Preserved Topic: Here's a little question for you. (Page 1 of 1)

I have three cups, upside-down, on the table in front of you. I tell you that one of them contains an object, and invite you to guess which one.

You choose one of them. We'll call the one you chose "cup A".

I overturn one of the remaining two (we'll call it "cup B") and show you that it's empty. I now give you the option to change your choice to the remaining cup "cup C", if you like, or to keep your choice as cup A.

If you decide to keep your choice of cup A, what is the probability that you will be correct?

[This message has been edited by Slime (edited 06-10-2002).]

well I know that magic trick,

50%, 1/2, .5

P(Cup A or Cup C)
P(CA)=1(ball)/2(cups)
P=1/2

If you stay with cup A, you only have a 1/3 chance of being right (its just like picking 1 out of 3, because you didn't change) But, if you switch, you have a better chance of getting it. Trust me



[This message has been edited by Dan (edited 06-10-2002).]

1 in 2 or 50%

Nope, its 1/3, I'll explain. If you have 3 choices, you have a 1 in 3 chance of getting it right. Which means a 2/3 chance of getting it wrong. Now, since he takes away one of the wrong answers, you now have a 2/3 chance of getting it right if you switch, and still a 1/3 chance of getting it right if you don't. Chances are you didn't choose right on your first pick, and since one of the other 2 are more likely the right cup, and he takes away the one that *isn't* the right cup..


[This message has been edited by Dan (edited 06-10-2002).]

yea dan, the process is quite simple

3 cups 1 ball, chance to get the right 1 is 1/3

but he was talking about with the 2 remaining so its 2 cups 1 ball

1/2


tri-eye

No, it doesn't change the chances. There were three cups. You picked one. No matter which one you choose, he can still take away one that isn't the right cup. So as long as you dont change, your odds are 1/3. Its just like he never took away the cup.
*-*-*
Parts of the exercise
**1)** In the cups puzzle thread, what name is given to the cup that is overturned and shown to be empty?
**2)** Do these statements agree with the cups puzzle thread? (a) The opening post says that one of the three cups contains an object. (b) The opening post was edited by Slime. (c) The final reply says that removing an empty cup changes the chances.

Information provided
*-*-*
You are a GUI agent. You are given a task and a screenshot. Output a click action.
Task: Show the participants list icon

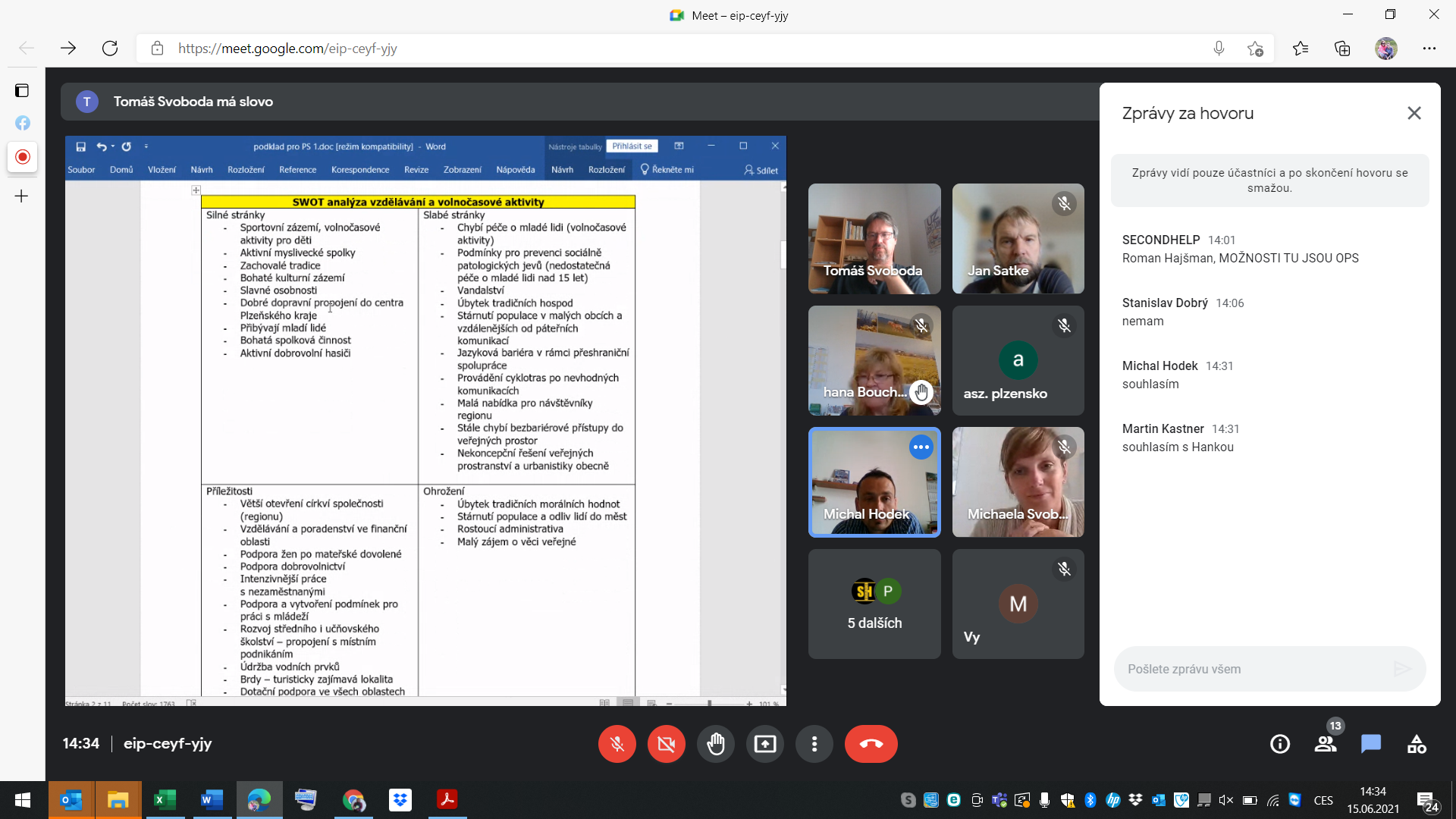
*-*-*
Solution set
**1)** Cup B

**2)**
(a) Yes: "I tell you that one of them contains an object"
(b) Yes: "[This message has been edited by Slime (edited 06-10-2002).]"
(c) No: "No, it doesn't change the chances."